Statistical significance has been calculated using linear mixed models (LMM) on three experimental replicates carried out on separate measurement days or using biological replicates47. For LMM, a pair-wise comparison is performed where the observed change in an observable is split into a fixed effect, a random effect and random fluctuations. While the random effect and random fluctuations account for systematic and random measurement bias, e.g., change in temperature or donor to donor variability, the fixed effect describes the statistical difference between two groups, e.g., control and compound treatment. Two models, one with LModel and one without the fixed effect term LNullModel, are fit to the data and the maximum likelihood is calculated. The likelihood ratio indicates how well each model fits the data and the corresponding p-value is computed by the Wilks theorem and by using the software ShapeOut (Zellmechanik Dresden).

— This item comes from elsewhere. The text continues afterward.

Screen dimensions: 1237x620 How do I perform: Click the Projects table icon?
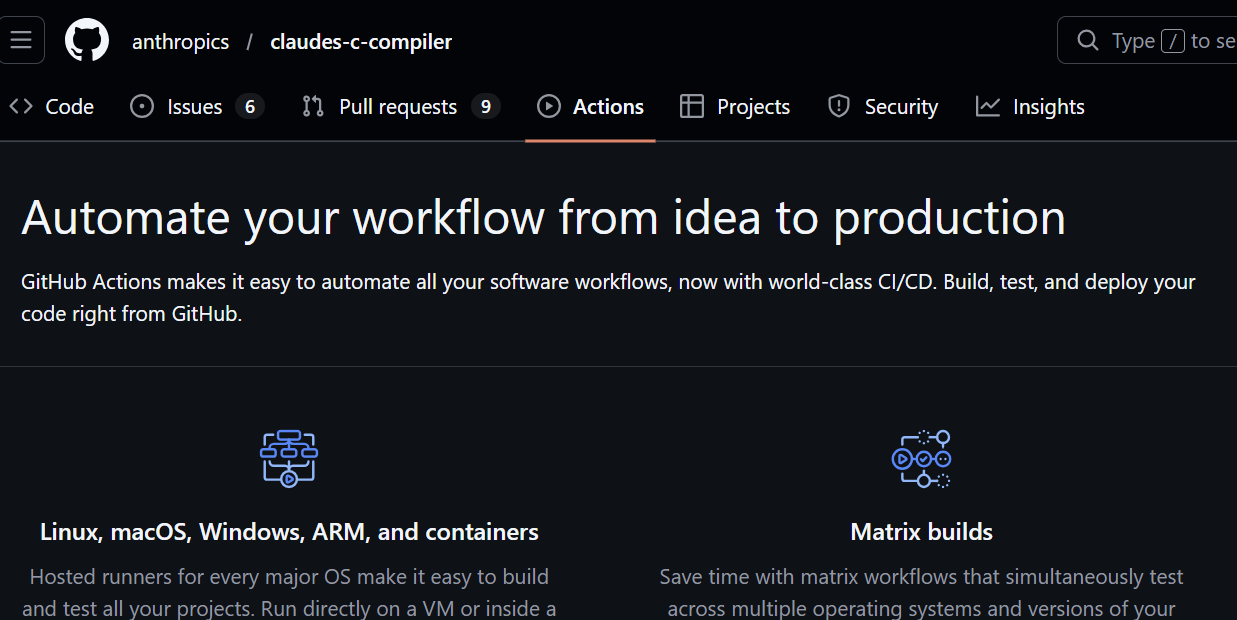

The predictive potential of dRT-DC has been estimated based on the parameters: cell size A, apparent Young’s modulus E, apparent viscosity η, the peak inlet deformation \(\hat d_{{\mathrm{inlet}}}\) and inlet relaxation time τinlet using logistic regression models. By considering all possible parameter combinations of A, E, and η for the classification of granulocytes and PBMCs and all combinations of A, \(\hat d_{{\mathrm{inlet}}}\) and τinlet for the classification of B- and CD4+ T-cells model selection is based on Akaike’s information criterion (AIC)48. For models describing the discrimination between (a) granulocytes and PBMCs as well as between (b) B- and CD4+ T-cells AICs are reported in Supplementary Material (Supplementary Table 1 and 2). The model with the lowest AIC is considered the best model while preference is given to the model with the lower number of parameters if the differences in AIC is less than two. Receiver operating characteristics (ROC) including the area under the ROC curve (AUC) are derived for each model and optimal cutoff values for sensitivity and specificity have been calculated for the intersection in the ROC curve where sensitivity equals specificity49. Data are always presented for the model yielding the lowest AIC.

Code availability

The source code for data acquisition (LabView 2016) and analysis (COMSOL Multiphysics 5.3a and Matlab R2017a) is available from the corresponding author upon reasonable request.